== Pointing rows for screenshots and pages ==
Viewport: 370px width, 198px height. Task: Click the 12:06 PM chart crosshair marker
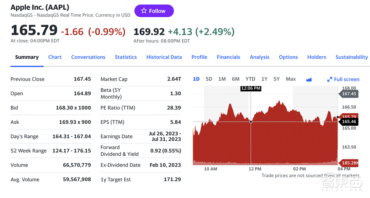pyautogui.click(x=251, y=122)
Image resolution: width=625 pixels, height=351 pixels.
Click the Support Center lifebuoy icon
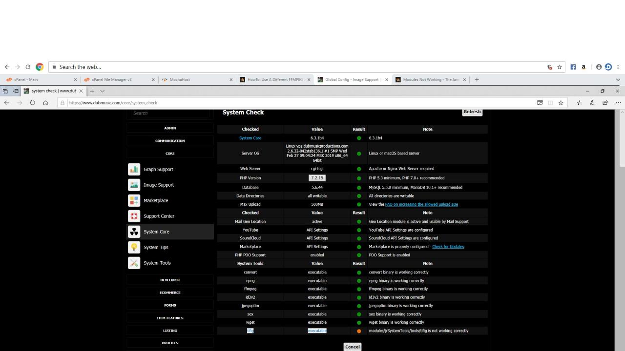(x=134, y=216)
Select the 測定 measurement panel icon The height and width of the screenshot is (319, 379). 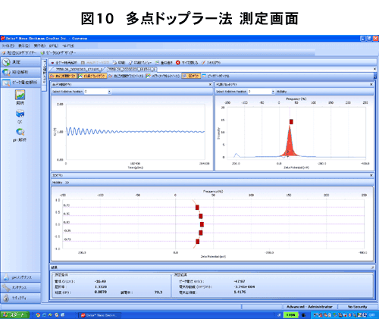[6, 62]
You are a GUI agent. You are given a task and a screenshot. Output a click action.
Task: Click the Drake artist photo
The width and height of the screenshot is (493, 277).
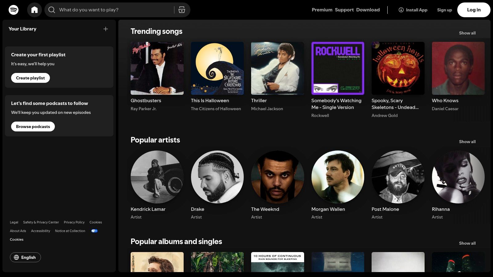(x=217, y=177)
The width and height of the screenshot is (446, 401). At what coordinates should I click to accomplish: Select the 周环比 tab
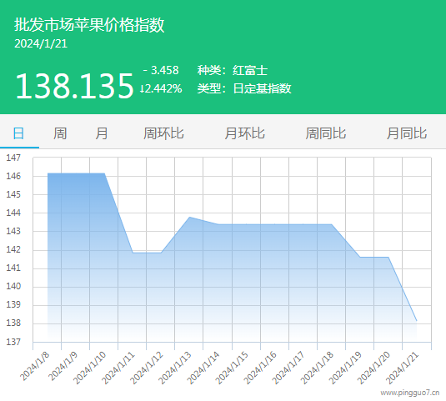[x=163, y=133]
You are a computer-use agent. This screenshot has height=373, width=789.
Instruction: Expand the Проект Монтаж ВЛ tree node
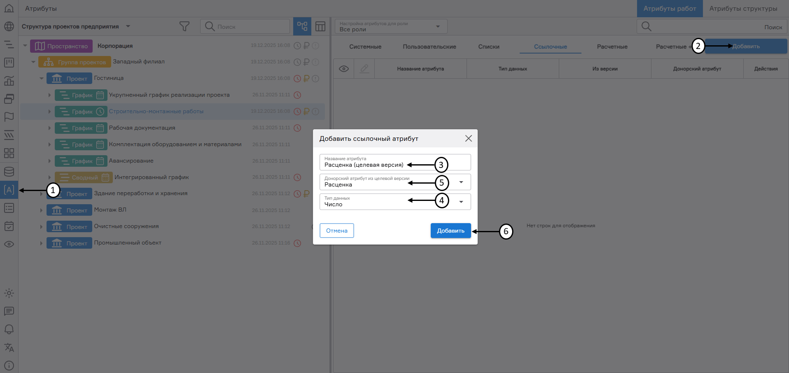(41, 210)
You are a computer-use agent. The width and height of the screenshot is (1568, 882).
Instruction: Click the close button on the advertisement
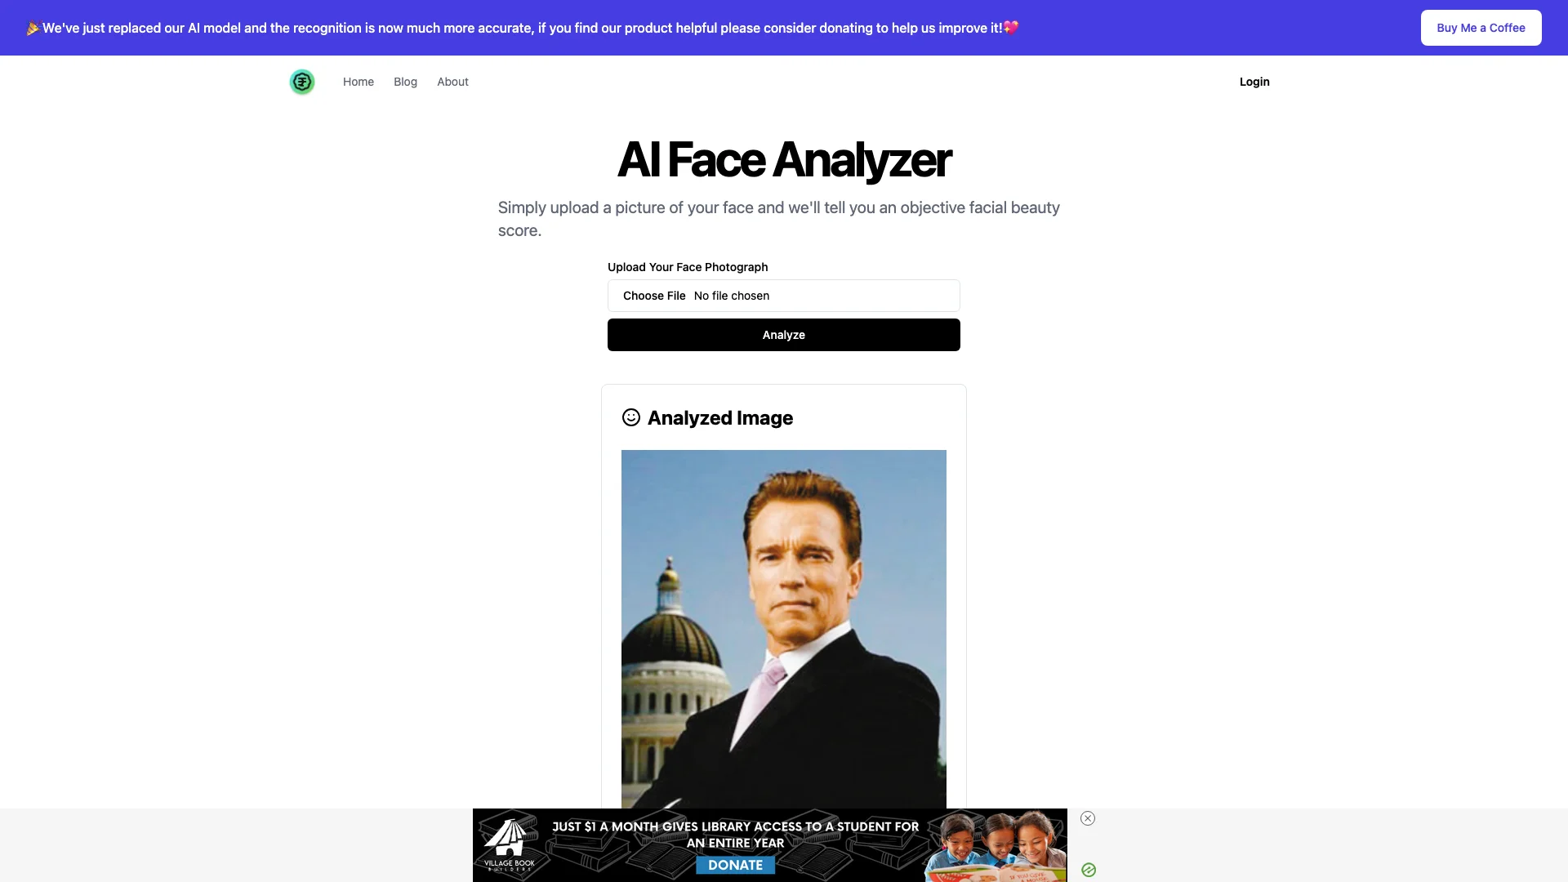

== Exercise prompt ==
Can you write out everything from the line containing "You are a GUI" down to the end of the rows, requests included, after adding -84 to each click coordinate in the answers? Leave the pictures out.

== The output ==
You are a GUI agent. You are given a task and a screenshot. Output a click action.
Task: Click the Drake artist photo
The width and height of the screenshot is (493, 277).
(x=133, y=93)
The width and height of the screenshot is (446, 401). At what coordinates should I click to accomplish: Select the 周环比 tab
[x=79, y=49]
You are a computer-use agent. This screenshot has height=373, width=789.
Instruction: Expand the Проект Монтаж ВЛ tree node
(-43, 126)
You are a computer-use agent. The width and height of the screenshot is (1568, 882).
Instruction: Click the close button on the advertisement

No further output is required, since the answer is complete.